=== TEXT PROVIDED ===

[Start of Attachment]

Posts Tagged ‘genomics’

robin may

June 19th, 2010

In his contribution to The New Optimists, Robin May, a Senior Lecturer in Infectious Disease in the School of Biosciences at the University of Birmingham, and Director of the May Lab, makes an assertion astounding  to Jenny Uglow who wrote the Foreword to the book; namely, that we’re about to enter an age when having a copy of one’s own genome sequence is as common as carrying a mobile phone is today.

The implications of having the availability of whole genome sequences will usher in an era of truly ‘personal’ medicine, and will shake our understanding of who we really are.

At the May Lab, scientists carry out work to know more about the continual struggle between pathogens and their hosts. This struggle is a major selective force, resulting in the evolution of ever more complex host-pathogen interactions as both sides attempt to ‘win’ the conflict. Scientists here are interested in the molecular basis of such interactions and in how they have evolved.

mark pallen

June 18th, 2010

Captured in our computers are the inner workings of representative strains of bacterial species that can infect humans or our domesticated plants and animals. Author of The Rough Guide to Evolution, Mark Pallen speaks of the powerful knowledge that this genome sequencing places at our disposal.

[End of Attachment]

=== TASK 1 ===
From the genomics posts, return the passage starting with "At the May Lab, scientists" and going on through "at our disposal.".
=== TASK 2 ===
According to the genomics posts, which book is Mark Pallen the author of?
=== TASK 3 ===
Write what comes next in the genomics posts, picking up after their final sentence.

=== RECORDED DATA ===
[Start of Attachment]

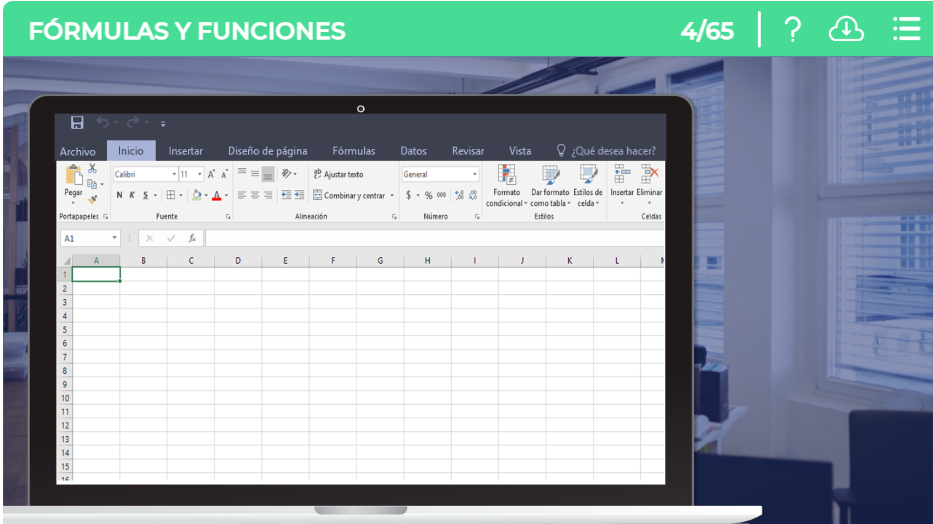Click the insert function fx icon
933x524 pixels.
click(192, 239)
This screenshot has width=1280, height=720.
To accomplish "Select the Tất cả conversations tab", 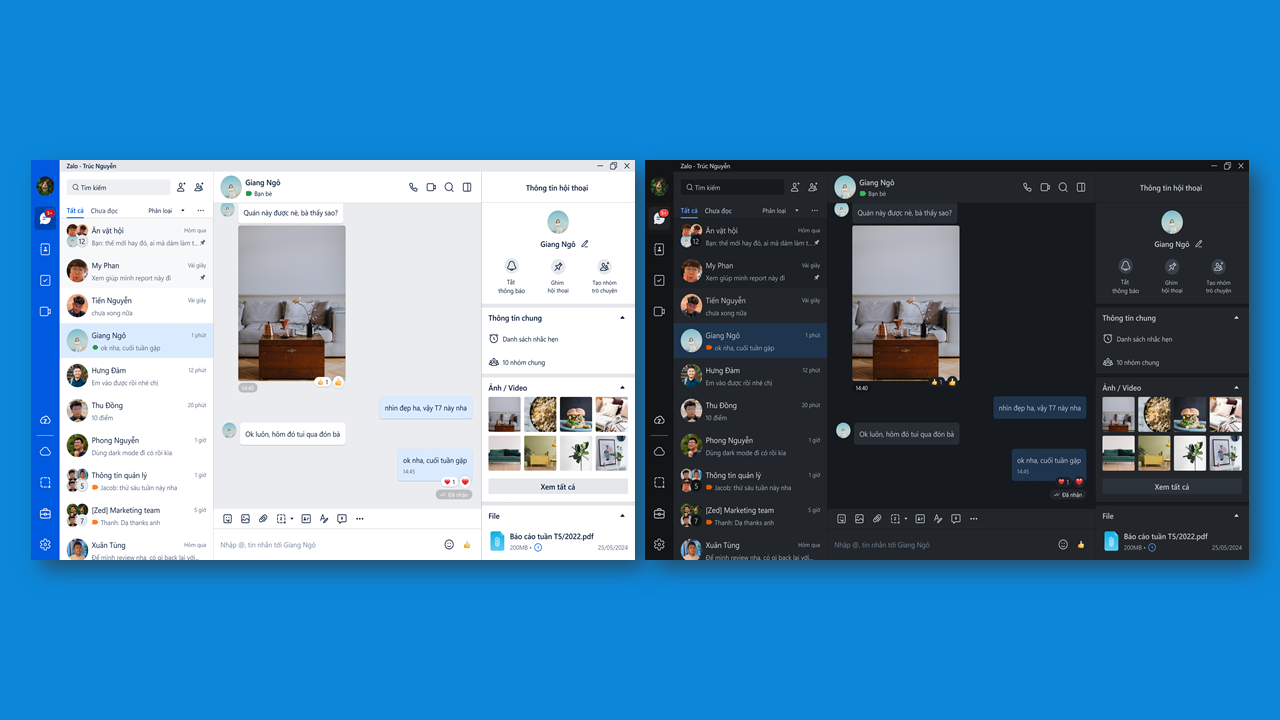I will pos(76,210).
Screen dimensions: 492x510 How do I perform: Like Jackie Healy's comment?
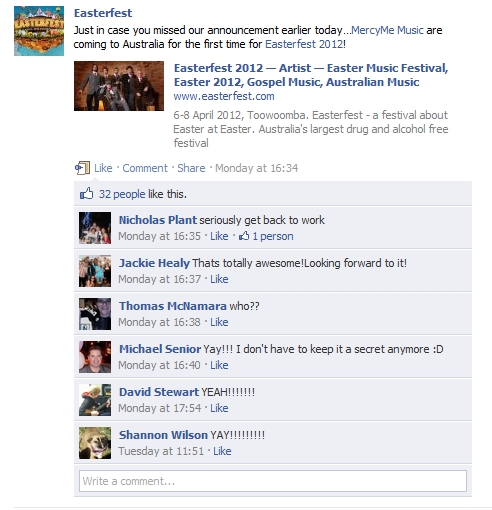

[End of Attachment]
[Start of Attachment]

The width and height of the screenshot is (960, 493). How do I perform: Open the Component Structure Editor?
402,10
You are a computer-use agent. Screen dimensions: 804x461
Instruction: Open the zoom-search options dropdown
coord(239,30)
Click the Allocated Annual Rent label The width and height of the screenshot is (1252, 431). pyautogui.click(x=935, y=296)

[End of Attachment]
[Start of Attachment]

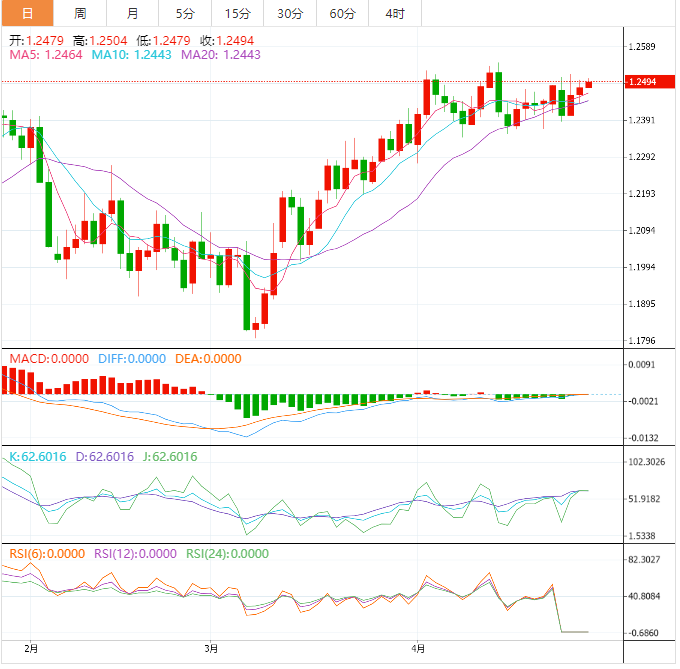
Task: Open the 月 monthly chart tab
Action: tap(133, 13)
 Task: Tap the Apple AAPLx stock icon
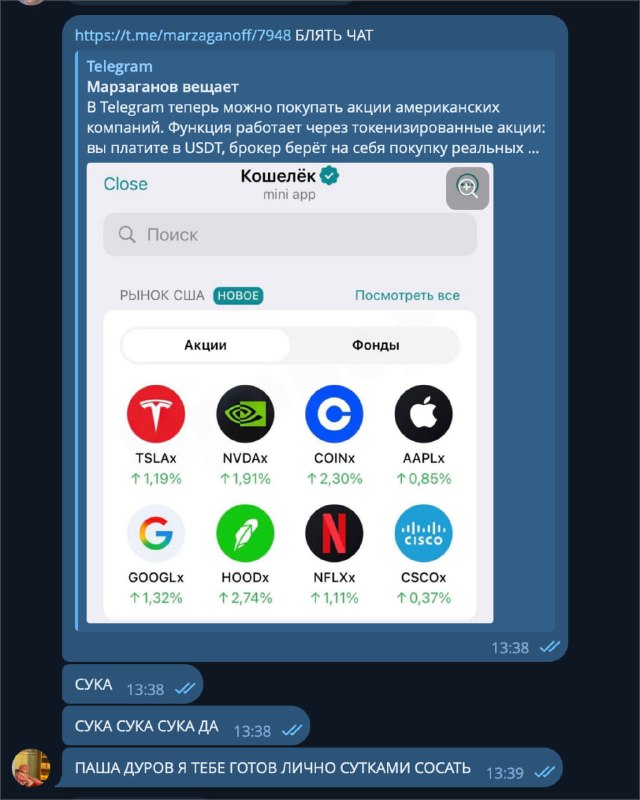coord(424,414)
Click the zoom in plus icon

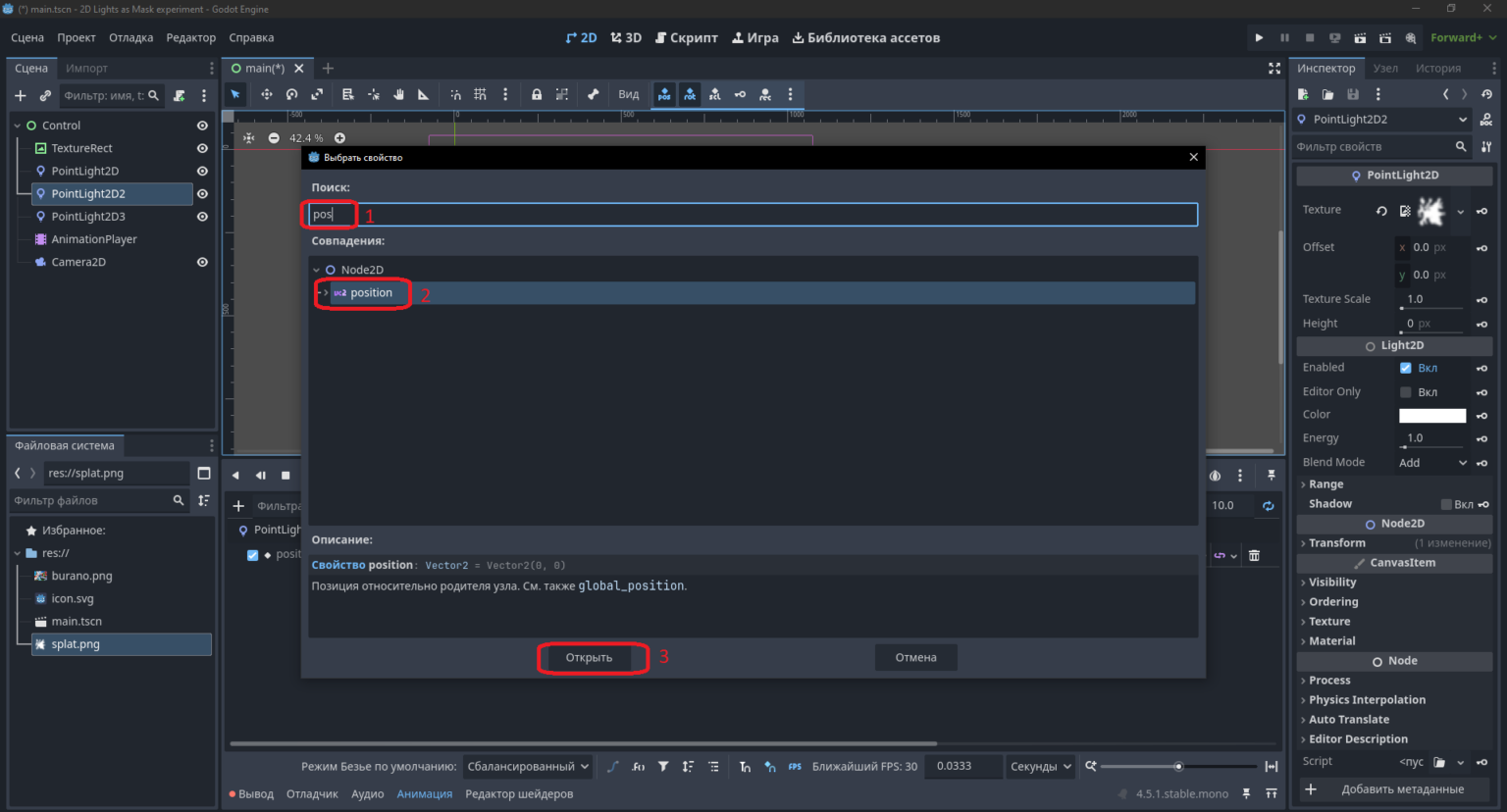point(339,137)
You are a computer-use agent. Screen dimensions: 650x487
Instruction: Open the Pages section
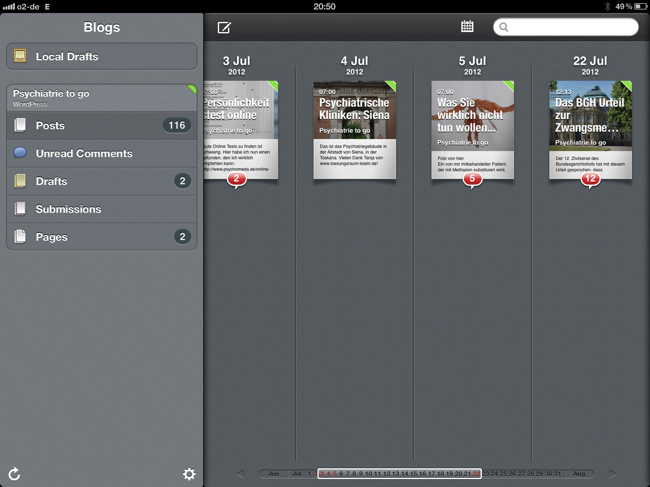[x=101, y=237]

[End of Attachment]

=== ANSWER 1 ===
At the May Lab, scientists carry out work to know more about the continual struggle between pathogens and their hosts. This struggle is a major selective force, resulting in the evolution of ever more complex host-pathogen interactions as both sides attempt to ‘win’ the conflict. Scientists here are interested in the molecular basis of such interactions and in how they have evolved.

mark pallen

June 18th, 2010

Captured in our computers are the inner workings of representative strains of bacterial species that can infect humans or our domesticated plants and animals. Author of The Rough Guide to Evolution, Mark Pallen speaks of the powerful knowledge that this genome sequencing places at our disposal.

=== ANSWER 2 ===
The Rough Guide to Evolution.

=== ANSWER 3 ===
Moreover, we can be confident that this new science will enable us to identify the crucial changes in our ancestry that made us human.

Mark Pallen is Professor of Microbial Genomics at the University of Birmingham.  As well as The Rough Guide to Evolution, he is also co-author of Bacterial Pathogenomics. The Pallen Research Group benefits from Research-Council funding spanning bioinformatics and laboratory-based projects, with interests focussing on bacterial pathogenomics and type III secretion.

He obtained his medical education at Cambridge and the London Hospital Medical College before completing his specialist training as a medical microbiologist at Bart’s. He held a chair in microbiology at Queen’s University, Belfast before moving to Birmingham in 2001.

In 1996 while completing a PhD in molecular bacteriology at Imperial College, he led a student team to victory in University Challenge.